Hepatitis B Virus-Associated Liver Carcinoma: The Role of Iron Metabolism and Its Modulation

Hepatitis B virus (HBV) infection is a significant contributor to the development of hepatocellular carcinoma (HCC), a leading cause of cancer-related mortality worldwide. Iron, a central co-factor in various metabolic pathways, plays an essential role in liver function, but its dysregulation can lead to severe health consequences. Accumulation of iron within hepatic cells over time is linked to increased liver injury and is strongly associated with sensitive exposure to a range of conditions, including cirrhosis, fibrosis and ultimately, HCC. This review explores the intricate interplay between iron metabolism and HCC within the context of HBV infection. Hepatic iron overload can arise from liver injury and disruptions in iron homeostasis, causing hepatic necrosis, inflammation, and fibrosis, ultimately culminating in carcinogenesis.

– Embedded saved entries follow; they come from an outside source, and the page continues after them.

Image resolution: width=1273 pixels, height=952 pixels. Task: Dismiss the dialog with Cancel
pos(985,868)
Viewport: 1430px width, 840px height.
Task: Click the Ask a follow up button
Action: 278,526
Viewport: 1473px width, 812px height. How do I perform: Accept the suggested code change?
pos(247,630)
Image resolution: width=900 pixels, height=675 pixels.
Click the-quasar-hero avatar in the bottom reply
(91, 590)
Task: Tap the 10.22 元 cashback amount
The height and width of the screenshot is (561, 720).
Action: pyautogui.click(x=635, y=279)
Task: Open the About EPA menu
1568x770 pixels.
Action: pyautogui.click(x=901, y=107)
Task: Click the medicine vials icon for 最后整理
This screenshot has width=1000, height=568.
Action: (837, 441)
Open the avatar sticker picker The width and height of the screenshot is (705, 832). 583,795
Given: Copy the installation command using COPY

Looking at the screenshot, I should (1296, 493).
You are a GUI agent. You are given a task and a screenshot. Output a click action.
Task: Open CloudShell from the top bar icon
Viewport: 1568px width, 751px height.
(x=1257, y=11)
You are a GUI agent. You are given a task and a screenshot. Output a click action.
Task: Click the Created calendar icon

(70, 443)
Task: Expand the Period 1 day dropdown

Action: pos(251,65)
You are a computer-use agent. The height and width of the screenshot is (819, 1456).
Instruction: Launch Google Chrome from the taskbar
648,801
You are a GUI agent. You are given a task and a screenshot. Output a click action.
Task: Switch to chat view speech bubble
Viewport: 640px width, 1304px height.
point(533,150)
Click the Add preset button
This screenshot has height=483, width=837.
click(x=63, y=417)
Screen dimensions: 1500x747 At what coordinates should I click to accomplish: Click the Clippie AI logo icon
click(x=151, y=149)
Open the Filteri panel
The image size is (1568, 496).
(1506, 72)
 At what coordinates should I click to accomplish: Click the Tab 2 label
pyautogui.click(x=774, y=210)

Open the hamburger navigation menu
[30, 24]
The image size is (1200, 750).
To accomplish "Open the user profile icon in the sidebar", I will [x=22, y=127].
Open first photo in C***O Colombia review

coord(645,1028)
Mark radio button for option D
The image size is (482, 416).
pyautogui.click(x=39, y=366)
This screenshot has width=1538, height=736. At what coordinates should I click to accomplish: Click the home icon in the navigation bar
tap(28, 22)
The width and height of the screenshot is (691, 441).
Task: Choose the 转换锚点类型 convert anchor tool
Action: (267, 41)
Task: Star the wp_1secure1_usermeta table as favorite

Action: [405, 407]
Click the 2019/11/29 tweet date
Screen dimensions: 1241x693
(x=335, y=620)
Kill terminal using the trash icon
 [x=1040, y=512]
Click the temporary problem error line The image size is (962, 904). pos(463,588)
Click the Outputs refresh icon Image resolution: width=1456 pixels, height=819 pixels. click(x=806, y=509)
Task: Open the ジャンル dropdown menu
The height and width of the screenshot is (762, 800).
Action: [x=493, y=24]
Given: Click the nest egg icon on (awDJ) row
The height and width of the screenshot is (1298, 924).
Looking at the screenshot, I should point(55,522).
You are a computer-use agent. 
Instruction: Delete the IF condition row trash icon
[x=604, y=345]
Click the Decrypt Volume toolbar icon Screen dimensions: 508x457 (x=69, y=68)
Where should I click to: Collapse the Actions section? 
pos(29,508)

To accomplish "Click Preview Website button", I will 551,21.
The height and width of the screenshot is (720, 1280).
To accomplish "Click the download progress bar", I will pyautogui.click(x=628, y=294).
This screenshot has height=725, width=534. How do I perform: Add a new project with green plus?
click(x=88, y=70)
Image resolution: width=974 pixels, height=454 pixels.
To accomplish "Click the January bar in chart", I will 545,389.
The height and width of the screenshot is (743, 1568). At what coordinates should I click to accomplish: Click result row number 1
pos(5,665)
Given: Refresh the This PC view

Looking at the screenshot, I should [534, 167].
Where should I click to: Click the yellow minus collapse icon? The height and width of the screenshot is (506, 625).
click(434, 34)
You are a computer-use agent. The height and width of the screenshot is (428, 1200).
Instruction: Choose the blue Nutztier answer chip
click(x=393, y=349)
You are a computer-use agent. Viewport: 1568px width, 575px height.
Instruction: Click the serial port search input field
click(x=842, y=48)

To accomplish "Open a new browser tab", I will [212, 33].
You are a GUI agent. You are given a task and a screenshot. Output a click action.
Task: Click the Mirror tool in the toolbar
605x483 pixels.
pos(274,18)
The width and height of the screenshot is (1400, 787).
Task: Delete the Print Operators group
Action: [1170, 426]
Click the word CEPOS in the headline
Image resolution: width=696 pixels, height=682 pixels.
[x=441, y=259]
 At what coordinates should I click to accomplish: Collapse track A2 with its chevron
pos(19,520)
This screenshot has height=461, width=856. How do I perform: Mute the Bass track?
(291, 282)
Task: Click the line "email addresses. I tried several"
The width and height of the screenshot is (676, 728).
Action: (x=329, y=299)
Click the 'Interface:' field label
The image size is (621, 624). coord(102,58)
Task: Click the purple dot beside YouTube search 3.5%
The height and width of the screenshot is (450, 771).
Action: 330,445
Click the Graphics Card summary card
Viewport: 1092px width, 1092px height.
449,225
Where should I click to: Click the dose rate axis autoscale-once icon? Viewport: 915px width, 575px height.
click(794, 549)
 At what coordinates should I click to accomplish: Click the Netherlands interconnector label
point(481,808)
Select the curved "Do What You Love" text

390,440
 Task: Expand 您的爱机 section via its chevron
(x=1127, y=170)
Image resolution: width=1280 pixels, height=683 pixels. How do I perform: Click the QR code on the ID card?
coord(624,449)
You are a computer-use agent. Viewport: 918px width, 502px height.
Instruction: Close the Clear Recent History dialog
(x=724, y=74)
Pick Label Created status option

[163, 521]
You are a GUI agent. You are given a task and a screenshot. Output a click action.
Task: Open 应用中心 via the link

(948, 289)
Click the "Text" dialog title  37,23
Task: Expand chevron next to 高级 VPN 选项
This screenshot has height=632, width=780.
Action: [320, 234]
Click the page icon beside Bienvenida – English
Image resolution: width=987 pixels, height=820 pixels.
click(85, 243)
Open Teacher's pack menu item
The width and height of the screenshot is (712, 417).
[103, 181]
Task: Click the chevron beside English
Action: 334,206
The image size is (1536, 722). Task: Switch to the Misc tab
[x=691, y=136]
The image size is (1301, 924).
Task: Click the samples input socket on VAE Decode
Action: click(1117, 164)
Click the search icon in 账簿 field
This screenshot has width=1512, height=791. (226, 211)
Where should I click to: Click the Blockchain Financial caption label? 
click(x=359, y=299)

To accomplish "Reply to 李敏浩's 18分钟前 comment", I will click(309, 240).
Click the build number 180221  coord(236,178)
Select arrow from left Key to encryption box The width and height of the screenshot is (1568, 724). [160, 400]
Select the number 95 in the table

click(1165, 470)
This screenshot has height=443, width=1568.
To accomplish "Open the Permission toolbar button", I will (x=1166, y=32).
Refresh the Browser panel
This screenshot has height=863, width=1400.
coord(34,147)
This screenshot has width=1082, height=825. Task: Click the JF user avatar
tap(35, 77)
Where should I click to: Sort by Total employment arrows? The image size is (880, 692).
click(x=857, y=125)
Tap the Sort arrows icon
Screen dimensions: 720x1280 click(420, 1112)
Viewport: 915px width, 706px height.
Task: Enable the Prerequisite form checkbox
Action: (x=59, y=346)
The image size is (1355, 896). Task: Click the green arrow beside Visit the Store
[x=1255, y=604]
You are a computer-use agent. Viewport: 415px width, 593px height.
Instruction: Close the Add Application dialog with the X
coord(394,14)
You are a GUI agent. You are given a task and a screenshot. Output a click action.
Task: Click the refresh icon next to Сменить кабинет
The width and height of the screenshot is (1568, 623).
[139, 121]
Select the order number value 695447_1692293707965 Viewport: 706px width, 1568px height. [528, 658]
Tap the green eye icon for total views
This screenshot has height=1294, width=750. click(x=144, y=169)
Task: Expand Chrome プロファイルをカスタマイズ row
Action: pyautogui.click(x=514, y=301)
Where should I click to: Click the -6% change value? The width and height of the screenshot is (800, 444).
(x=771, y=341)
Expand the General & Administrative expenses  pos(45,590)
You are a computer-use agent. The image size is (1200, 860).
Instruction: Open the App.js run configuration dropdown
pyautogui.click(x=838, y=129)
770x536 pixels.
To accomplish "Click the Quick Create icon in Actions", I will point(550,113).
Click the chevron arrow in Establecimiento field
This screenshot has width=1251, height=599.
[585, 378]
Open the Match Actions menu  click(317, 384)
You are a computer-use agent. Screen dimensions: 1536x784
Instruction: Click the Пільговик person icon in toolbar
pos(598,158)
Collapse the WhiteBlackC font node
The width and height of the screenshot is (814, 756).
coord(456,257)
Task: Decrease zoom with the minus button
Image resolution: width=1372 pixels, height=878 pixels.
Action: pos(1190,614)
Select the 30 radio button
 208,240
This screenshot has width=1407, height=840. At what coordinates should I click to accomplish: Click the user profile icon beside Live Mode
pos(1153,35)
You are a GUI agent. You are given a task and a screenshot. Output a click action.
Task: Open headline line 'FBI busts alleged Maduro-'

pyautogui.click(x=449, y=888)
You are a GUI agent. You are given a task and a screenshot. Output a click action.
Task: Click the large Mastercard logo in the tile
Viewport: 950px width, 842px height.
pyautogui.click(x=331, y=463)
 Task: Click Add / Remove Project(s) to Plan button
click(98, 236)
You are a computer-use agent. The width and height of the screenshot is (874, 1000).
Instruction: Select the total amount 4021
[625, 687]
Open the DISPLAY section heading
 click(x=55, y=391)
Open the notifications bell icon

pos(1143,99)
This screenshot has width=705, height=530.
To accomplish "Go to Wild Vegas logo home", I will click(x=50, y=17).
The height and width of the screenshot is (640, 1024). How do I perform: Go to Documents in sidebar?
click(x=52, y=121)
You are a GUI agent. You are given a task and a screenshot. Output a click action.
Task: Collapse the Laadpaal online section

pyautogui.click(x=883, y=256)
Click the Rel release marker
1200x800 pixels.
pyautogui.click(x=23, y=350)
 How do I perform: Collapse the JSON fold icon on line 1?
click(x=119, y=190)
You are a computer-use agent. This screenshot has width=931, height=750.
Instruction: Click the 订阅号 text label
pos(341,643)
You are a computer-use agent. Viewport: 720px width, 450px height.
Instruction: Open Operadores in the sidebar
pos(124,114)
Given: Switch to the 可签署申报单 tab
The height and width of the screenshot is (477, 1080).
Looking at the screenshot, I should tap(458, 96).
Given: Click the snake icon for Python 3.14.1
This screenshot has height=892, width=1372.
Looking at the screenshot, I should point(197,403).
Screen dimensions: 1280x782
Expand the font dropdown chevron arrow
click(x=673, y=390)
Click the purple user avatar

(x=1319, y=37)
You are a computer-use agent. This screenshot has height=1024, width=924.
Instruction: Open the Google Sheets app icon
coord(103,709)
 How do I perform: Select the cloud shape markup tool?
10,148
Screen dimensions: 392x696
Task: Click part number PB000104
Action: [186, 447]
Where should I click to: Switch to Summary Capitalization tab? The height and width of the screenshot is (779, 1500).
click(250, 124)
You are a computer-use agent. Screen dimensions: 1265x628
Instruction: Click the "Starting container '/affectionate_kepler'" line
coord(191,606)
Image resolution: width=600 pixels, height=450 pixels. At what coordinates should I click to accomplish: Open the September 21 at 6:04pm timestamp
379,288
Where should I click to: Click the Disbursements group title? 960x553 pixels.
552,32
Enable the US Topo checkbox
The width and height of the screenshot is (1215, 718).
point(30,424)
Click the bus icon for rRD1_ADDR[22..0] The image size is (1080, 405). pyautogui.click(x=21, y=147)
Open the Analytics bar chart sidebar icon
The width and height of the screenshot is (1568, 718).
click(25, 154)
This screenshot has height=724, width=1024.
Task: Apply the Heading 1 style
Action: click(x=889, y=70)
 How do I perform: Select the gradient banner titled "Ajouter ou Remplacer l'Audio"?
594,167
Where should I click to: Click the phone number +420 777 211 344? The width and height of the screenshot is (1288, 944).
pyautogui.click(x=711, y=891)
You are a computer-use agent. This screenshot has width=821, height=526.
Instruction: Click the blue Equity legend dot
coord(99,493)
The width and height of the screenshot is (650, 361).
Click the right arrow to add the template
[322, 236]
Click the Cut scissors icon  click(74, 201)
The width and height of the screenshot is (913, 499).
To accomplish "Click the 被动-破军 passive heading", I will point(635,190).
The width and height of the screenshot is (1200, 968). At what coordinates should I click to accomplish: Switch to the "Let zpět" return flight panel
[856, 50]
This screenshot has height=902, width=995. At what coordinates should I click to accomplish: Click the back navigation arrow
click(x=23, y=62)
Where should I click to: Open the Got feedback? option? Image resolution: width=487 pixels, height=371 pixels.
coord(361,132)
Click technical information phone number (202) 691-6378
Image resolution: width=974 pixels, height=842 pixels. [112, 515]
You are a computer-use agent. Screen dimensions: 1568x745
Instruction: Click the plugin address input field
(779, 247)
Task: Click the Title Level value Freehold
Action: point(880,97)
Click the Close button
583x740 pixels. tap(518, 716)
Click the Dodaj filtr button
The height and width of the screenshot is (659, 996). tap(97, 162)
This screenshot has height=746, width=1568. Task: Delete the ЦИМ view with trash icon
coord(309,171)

Moreover, alterations in serum iron components in HBV-related scenarios have been observed to impact the persistence of HBV infection. Notably, the progression of HBV-associated liver damage exhibits distinct characteristics at various stages of liver disease. In addition to elucidating the complex relationship between iron metabolism and HCC in the context of HBV infection, this review also investigates the prognostic implications of systemic iron levels for HCC. Furthermore, it aims to provide a comprehensive understanding of the intricate interplay between iron metabolism and HCC, extending the discussion to the context of hepatitis C virus (HCV) infection. By shedding light on these multifaceted connections, this review aims to contribute to our understanding of the pathogenesis of HBV-associated HCC and potentially identify novel therapeutic avenues for intervention.